Question

high duplication levels in R1 reads of 10x Genomics samples

2

Entering edit mode

5.2 years ago

Assa Yeroslaviz ★ 1.8k

Hi, I'm not sure if there is a reason to worry, but i would like to try and understand the problem.

we have a 10x Genomics run sequenced in a nextSeq 500. I know that during the sequencing there can be duplications, but for the first time, we're now seeing that in the R1 reads, so basically, where the 10x-barcode and the UNI-barcode are sequenced.

in the run we have almost 40 samples, but not all of them are showing this behavior. I'm attaching the images of the two samples. R2 duplication is normal, and what it always looks like, but R1 is strange.

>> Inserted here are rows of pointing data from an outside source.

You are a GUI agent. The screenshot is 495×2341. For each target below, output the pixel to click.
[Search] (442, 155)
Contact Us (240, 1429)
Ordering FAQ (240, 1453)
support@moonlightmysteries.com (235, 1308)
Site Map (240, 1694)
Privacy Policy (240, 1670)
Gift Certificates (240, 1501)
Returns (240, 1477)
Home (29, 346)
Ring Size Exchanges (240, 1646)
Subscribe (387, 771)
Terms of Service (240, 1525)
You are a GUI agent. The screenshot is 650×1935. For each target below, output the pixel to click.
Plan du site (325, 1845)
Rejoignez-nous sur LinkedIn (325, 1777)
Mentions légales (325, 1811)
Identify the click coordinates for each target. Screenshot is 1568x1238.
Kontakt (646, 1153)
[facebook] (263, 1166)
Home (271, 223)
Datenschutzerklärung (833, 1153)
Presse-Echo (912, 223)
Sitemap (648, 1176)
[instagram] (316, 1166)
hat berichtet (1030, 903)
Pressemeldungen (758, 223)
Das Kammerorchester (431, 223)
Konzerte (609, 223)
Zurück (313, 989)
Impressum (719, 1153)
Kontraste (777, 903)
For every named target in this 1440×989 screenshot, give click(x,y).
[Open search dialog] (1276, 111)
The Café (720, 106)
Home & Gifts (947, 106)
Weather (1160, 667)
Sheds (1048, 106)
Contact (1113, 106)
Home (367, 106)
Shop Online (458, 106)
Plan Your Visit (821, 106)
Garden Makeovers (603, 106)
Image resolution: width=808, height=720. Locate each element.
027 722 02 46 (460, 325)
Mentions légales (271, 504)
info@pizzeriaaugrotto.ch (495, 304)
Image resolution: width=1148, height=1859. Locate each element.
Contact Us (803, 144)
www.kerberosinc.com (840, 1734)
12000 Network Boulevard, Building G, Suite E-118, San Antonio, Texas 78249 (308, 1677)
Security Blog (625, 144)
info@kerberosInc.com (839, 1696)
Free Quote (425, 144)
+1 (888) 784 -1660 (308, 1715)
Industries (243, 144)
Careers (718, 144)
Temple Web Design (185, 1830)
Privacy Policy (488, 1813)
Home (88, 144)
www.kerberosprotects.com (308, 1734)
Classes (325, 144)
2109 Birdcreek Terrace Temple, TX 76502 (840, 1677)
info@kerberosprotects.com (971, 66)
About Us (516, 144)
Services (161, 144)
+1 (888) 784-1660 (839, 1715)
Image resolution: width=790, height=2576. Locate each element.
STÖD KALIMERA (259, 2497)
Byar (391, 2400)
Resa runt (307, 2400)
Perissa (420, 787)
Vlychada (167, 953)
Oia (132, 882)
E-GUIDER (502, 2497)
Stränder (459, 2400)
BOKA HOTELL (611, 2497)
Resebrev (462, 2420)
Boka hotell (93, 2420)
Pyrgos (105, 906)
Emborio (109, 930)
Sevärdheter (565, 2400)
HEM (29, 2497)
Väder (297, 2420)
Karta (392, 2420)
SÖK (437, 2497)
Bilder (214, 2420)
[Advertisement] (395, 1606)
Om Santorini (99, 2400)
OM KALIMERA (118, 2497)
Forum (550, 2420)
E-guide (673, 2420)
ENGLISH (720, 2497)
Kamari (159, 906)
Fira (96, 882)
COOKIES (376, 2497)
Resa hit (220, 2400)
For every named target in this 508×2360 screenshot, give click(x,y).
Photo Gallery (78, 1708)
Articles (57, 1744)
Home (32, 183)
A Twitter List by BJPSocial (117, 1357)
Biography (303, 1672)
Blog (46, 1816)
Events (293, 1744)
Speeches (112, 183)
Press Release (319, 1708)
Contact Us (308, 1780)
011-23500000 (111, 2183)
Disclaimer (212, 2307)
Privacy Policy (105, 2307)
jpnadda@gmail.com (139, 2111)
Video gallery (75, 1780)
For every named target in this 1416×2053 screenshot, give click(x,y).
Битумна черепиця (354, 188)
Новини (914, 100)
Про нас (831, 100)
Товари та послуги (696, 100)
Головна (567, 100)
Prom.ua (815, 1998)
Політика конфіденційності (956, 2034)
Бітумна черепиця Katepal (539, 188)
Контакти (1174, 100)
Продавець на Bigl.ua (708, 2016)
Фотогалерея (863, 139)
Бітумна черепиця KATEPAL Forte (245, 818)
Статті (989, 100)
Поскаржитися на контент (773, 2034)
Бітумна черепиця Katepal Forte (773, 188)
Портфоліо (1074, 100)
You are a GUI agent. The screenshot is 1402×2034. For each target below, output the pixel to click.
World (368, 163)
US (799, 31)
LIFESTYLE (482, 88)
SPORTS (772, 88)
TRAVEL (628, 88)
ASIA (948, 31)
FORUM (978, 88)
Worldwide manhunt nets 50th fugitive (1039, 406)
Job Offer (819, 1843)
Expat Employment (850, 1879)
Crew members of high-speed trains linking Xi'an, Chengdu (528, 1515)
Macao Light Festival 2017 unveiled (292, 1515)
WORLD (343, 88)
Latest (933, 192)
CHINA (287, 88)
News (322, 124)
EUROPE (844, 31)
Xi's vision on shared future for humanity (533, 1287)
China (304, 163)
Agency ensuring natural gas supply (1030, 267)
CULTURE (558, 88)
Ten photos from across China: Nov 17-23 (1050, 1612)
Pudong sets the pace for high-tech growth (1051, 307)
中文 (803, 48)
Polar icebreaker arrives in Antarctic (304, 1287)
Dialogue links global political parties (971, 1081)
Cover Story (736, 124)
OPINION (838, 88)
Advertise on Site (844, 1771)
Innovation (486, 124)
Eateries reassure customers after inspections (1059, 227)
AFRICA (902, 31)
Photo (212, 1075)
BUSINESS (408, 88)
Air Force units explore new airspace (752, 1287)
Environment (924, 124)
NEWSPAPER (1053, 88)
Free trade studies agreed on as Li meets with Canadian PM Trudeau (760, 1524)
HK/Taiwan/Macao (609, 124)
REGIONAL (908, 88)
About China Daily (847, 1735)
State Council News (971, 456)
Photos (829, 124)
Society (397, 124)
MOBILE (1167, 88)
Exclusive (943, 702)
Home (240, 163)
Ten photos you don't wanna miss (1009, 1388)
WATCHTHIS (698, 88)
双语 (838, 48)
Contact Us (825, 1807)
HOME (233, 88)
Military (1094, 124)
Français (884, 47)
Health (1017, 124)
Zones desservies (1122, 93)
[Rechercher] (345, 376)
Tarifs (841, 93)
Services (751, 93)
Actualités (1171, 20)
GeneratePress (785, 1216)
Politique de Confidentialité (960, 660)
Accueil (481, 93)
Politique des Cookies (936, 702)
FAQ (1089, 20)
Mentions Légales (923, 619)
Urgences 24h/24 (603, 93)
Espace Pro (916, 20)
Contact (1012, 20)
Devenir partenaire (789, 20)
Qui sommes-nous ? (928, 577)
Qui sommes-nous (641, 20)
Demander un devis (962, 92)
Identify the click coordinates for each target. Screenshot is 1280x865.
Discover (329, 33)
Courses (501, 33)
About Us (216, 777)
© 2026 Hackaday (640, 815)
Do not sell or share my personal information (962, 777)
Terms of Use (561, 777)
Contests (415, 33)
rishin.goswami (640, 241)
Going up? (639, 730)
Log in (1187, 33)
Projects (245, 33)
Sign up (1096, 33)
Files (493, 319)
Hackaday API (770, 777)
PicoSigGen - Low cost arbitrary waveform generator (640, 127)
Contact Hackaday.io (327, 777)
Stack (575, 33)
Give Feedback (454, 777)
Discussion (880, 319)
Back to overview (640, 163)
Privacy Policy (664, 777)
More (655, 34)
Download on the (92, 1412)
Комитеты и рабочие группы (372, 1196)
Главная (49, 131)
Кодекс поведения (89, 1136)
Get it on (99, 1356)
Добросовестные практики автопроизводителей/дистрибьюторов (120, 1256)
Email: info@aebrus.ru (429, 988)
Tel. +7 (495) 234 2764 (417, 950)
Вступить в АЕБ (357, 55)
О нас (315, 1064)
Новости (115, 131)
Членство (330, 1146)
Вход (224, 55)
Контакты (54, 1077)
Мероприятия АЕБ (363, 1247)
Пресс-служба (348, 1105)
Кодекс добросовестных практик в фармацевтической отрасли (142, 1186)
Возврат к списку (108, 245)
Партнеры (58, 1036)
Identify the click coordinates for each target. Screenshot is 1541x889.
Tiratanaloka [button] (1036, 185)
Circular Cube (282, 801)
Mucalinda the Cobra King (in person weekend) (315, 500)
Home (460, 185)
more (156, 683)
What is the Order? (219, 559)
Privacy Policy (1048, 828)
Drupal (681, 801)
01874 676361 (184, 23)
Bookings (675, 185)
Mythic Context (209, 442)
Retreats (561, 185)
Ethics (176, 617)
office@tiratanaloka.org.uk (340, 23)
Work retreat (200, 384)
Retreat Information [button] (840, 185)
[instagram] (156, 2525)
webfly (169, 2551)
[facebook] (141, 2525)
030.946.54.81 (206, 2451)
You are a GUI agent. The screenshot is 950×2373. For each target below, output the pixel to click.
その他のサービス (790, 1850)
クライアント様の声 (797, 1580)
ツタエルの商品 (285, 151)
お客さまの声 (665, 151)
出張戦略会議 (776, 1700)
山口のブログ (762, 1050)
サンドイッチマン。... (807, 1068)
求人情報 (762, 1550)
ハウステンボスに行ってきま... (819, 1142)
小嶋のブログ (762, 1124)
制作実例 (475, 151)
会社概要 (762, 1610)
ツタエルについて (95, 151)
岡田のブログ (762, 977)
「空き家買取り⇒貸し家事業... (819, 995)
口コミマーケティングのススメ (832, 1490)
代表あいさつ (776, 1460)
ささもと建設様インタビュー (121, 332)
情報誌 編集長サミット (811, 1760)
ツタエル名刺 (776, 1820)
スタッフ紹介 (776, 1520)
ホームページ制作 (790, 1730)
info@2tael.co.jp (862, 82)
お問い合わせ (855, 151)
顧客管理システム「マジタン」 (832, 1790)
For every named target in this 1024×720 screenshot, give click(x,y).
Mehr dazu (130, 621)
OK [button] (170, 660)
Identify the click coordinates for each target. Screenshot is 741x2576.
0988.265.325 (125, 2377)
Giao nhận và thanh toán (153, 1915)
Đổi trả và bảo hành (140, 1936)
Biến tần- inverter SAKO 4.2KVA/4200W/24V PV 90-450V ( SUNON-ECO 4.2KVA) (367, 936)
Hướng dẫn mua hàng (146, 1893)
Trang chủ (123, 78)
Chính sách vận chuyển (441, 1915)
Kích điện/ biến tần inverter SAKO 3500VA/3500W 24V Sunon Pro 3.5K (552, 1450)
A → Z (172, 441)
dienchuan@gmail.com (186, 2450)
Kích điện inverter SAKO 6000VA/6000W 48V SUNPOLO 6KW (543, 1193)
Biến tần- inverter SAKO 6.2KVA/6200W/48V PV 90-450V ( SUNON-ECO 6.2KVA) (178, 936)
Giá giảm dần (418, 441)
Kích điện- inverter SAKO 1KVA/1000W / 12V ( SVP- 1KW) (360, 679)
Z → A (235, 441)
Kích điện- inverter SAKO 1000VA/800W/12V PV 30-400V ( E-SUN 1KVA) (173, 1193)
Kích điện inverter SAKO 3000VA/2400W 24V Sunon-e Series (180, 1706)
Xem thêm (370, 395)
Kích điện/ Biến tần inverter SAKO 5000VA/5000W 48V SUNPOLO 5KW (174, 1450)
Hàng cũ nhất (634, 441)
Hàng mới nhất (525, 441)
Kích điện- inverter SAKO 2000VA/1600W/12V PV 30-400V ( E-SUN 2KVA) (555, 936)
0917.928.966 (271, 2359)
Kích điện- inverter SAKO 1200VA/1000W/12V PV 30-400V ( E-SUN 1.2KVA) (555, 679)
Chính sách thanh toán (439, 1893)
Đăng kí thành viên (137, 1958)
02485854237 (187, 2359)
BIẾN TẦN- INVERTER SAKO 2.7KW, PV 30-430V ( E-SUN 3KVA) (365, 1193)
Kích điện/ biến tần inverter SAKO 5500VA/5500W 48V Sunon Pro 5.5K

Has anyone seen this before and maybe has an explanation for that?

thanks

R1

R2

10x duplication RNA-Seq fastqc • 3.1k views

ADD COMMENT • link updated 5.2 years ago by i.sudbery 19k • written 5.2 years ago by Assa Yeroslaviz ★ 1.8k

score 2 · Answer 1 · 2019-03-01

It's perfect possible to have duplicate R1s without duplicate R2s in 10X: The 10X protocol attaches the cell barcode and UMI when when cDNA frist strand synthesis is done so each molecule gets a unique CB/UMI combination. There is then an amplification step, followed by fragmentation. There is then another round of amplification .Because fragmentation follows amplification you can have two copies of the same RNA molecule that have been fragmented at different position, and those will have different R2 sequences, but the same R1 sequence.

Or more concisely duplicates in R2 come only from the second amplification step, while those in R1 come from both the first and the second step.

This is also why you cannot use the mapping co-ordinates of read2 to do deduplication, but must only use the identity of the gene the read maps to.